August 03, 2023 Max & Mike Episode 3
The Hiring Experience
Revolutionizing Recruitment for Business Growth
Show Notes Transcript

What if you could turn the challenge of recruitment into an avenue for revenue growth? 

Picture this: rather than constantly scrambling to fill vacancies, you've built a proactive, consistent recruitment system that keeps your business ready for inevitable turnover and changes. 

In this episode, Max and Mike, expose the hidden cost of vacant positions and why your recruitment process just might be the key to unlocking untapped potential in your business. We focus on the long-term care industry, but the principles and strategies discussed can be applied universally.

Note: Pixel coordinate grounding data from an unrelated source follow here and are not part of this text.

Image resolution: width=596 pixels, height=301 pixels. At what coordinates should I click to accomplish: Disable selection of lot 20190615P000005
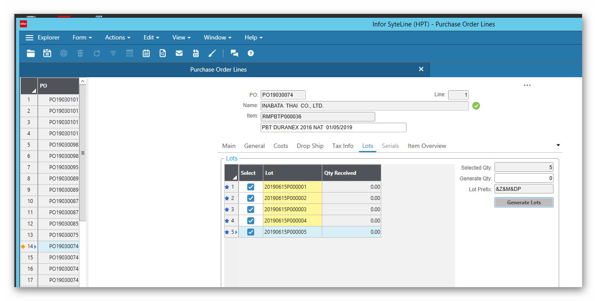coord(251,232)
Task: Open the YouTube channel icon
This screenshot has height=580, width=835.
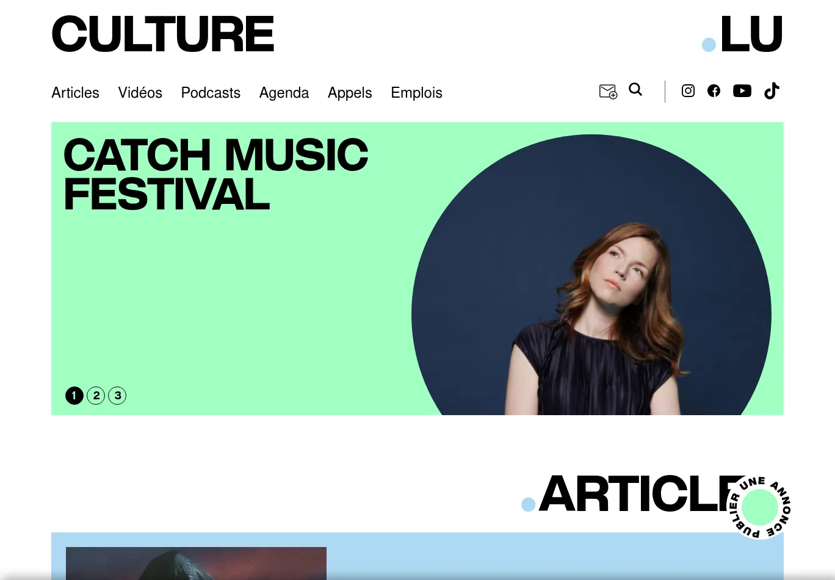Action: tap(742, 91)
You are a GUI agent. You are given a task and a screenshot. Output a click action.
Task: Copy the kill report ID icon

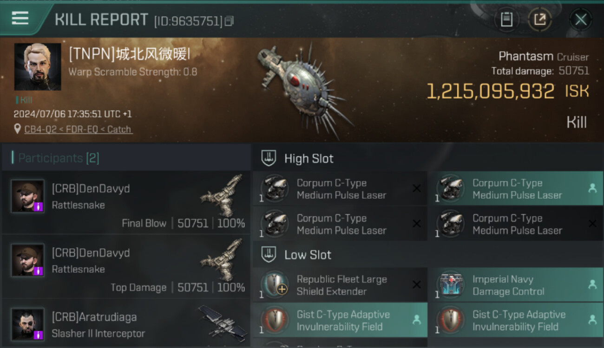click(229, 21)
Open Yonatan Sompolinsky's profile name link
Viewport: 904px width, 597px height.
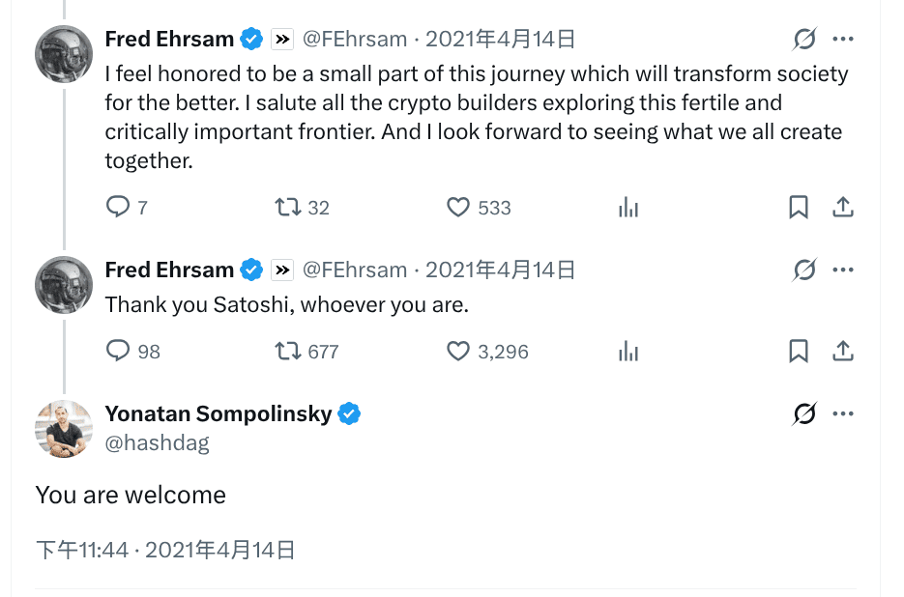tap(219, 414)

Ever wondered how staff burnout and morale can impact your bottom line? Or why you should reframe your perception of recruitment as a cost center? Drawing on startling statistics from a study by the American Healthcare Association National Center for Assisted Living, we delve into these questions and more. We challenge you to rethink your approach to recruitment, proposing that efficient and timely hiring can enhance the quality of your services and improve your revenue. 

Join us as we redefine recruitment and reveal how proactive hiring practices can position your business for success. Tune in, learn, and take your business to the next level!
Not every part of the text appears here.